**EXERCISE INSTRUCTIONS**
Gather each line of the records where "this" appears.

**DATA SECTION**
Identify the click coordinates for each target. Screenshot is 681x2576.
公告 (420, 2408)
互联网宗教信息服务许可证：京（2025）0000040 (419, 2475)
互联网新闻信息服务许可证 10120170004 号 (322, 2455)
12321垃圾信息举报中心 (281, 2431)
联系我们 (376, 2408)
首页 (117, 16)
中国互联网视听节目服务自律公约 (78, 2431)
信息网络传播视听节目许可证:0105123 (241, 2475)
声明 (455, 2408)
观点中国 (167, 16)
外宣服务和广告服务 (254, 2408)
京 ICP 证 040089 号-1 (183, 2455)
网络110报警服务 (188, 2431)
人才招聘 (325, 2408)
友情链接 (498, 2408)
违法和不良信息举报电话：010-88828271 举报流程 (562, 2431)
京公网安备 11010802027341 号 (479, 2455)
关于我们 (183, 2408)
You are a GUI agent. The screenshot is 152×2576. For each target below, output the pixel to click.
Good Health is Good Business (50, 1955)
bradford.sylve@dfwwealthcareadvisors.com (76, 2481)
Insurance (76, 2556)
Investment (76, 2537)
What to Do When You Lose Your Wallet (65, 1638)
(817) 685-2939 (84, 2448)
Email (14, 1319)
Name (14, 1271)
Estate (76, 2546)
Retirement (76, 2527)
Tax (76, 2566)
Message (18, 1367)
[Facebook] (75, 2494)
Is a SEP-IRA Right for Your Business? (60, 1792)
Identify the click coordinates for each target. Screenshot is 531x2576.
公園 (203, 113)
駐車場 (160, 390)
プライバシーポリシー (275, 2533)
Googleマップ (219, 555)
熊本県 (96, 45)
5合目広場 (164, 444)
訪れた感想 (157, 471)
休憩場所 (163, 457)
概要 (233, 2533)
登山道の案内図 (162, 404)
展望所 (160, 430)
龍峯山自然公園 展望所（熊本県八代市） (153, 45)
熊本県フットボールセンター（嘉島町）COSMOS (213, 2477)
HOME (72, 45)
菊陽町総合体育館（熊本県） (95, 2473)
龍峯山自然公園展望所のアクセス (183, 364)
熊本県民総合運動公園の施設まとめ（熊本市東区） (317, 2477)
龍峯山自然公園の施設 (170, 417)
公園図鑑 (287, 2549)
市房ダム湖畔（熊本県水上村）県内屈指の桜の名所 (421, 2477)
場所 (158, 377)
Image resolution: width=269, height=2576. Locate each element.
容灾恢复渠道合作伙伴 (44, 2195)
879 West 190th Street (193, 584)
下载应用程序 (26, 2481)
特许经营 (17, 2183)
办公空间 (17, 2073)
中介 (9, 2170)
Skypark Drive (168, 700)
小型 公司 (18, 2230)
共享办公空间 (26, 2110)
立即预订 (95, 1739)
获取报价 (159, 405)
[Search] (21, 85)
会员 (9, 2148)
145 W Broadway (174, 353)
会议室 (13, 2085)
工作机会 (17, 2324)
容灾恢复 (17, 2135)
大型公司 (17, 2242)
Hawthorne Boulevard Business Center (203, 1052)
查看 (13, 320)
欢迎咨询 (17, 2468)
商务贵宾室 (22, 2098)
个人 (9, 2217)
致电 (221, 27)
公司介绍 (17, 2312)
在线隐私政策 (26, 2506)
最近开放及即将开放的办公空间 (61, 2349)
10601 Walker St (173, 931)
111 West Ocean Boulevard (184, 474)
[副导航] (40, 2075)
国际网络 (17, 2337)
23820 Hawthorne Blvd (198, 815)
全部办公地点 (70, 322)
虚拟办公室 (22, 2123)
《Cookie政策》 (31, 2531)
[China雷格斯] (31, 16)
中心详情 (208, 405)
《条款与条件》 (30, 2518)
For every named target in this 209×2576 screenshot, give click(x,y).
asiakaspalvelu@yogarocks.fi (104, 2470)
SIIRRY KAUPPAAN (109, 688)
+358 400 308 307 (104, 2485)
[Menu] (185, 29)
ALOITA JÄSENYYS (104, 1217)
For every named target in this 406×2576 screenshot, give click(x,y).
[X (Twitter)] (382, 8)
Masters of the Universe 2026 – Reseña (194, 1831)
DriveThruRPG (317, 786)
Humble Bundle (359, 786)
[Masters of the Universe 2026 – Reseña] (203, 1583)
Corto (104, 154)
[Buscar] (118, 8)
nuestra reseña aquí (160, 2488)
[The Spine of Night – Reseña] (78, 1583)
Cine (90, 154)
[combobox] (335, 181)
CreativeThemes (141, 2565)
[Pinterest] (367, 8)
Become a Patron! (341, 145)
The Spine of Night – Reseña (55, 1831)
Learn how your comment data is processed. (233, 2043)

**REPLY TO THE TASK**
For every named target in this 209×2576 screenshot, give click(x,y).
For every named target in this 406×2576 screenshot, give click(x,y).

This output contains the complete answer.